# Look what I have coming in!!!



## henningc (Apr 17, 2013)

I just purchased this pair of bettas that are Thi imports. The person I got them from is a champ breeder on the betta show circuit. Half Moon Gold Dragons. He is also sending me a pair of Green Orchards and a pair of Black Orchards. Looks like I'm upping my game.:laugh2:


----------



## Summer (Oct 3, 2011)

oooh! I'm also planning to start a line of black orchids


----------



## henningc (Apr 17, 2013)

If you don't have a start let me know and I'll hook you up. My source usually does pairs and for a reasonable price considering what you're getting.


----------



## welok (Jul 20, 2015)

Very pretty!


----------



## Summer (Oct 3, 2011)

henningc said:


> If you don't have a start let me know and I'll hook you up. My source usually does pairs and for a reasonable price considering what you're getting.

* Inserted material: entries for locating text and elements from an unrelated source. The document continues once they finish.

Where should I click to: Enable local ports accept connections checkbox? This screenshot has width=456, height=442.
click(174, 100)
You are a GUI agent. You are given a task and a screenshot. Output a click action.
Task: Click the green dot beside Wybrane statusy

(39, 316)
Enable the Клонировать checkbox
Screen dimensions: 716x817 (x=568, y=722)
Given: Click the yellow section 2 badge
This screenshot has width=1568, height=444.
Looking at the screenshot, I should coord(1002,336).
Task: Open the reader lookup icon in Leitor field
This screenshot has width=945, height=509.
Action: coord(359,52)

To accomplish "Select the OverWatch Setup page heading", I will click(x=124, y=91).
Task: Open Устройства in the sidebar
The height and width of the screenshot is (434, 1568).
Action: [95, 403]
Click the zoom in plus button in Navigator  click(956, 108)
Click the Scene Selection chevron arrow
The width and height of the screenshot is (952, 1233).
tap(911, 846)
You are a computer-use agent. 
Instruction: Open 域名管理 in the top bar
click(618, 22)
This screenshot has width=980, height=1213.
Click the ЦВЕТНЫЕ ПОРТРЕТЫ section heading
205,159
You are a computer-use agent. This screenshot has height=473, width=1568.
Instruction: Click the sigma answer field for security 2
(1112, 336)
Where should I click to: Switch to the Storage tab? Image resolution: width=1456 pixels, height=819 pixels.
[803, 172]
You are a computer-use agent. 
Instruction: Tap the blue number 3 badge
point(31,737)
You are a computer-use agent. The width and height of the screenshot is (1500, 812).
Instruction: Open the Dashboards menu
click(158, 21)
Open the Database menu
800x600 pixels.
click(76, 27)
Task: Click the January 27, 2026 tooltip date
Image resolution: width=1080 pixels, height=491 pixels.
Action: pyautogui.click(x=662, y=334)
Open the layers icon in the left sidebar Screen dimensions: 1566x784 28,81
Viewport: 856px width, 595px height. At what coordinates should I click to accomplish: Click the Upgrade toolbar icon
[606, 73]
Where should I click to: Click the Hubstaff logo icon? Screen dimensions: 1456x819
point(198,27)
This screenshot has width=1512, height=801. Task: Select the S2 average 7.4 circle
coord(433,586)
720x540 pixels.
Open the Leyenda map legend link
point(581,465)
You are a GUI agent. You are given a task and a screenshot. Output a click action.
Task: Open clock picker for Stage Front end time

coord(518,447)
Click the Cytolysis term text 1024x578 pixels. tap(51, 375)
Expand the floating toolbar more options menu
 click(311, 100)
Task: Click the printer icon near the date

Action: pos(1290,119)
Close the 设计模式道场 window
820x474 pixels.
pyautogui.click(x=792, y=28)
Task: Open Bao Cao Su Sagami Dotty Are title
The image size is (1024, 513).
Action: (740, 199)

Def. interested, send me some info


----------



## henningc (Apr 17, 2013)

Summer

Sent P.M. with contact information. Tell him Craig from Craigstropicals sent you.


----------



## FishFlow (Sep 13, 2011)

You struck GOLD! 

Pretty fish!


----------



## henningc (Apr 17, 2013)

I have them in their containers and they are doing fine.


----------



## majerah1 (Oct 29, 2010)

Those are pretty! But not dragons. Just nice yellows. Who is the breeder?


----------



## BabyGirl77 (Jul 24, 2015)

That betta looks more like a super delta than a halfmoon. I agree that it isn't a dragon, they are a little bit bigger and have bigger scales. I would also like to know who the breeder is.


----------



## majerah1 (Oct 29, 2010)

Dragon only refers to the iridescence in the scales. They are not a larger fish or even a larger scale, they just seem that way the way the coloration lays on them. Old photo of one of mine. He is a true red dragon plakat. Beside him is his brother. His scales do not have the iridescence like the first so he would not be considered a dragon scaled fish, even though his offspring all were.


----------



## henningc (Apr 17, 2013)

I've been feeding the pair 3-4 mosquito larva twice daily, 500mic Golden Pearls and chicken liver flake food from Ken's. I'm goign to set up the male tomorrow night.


----------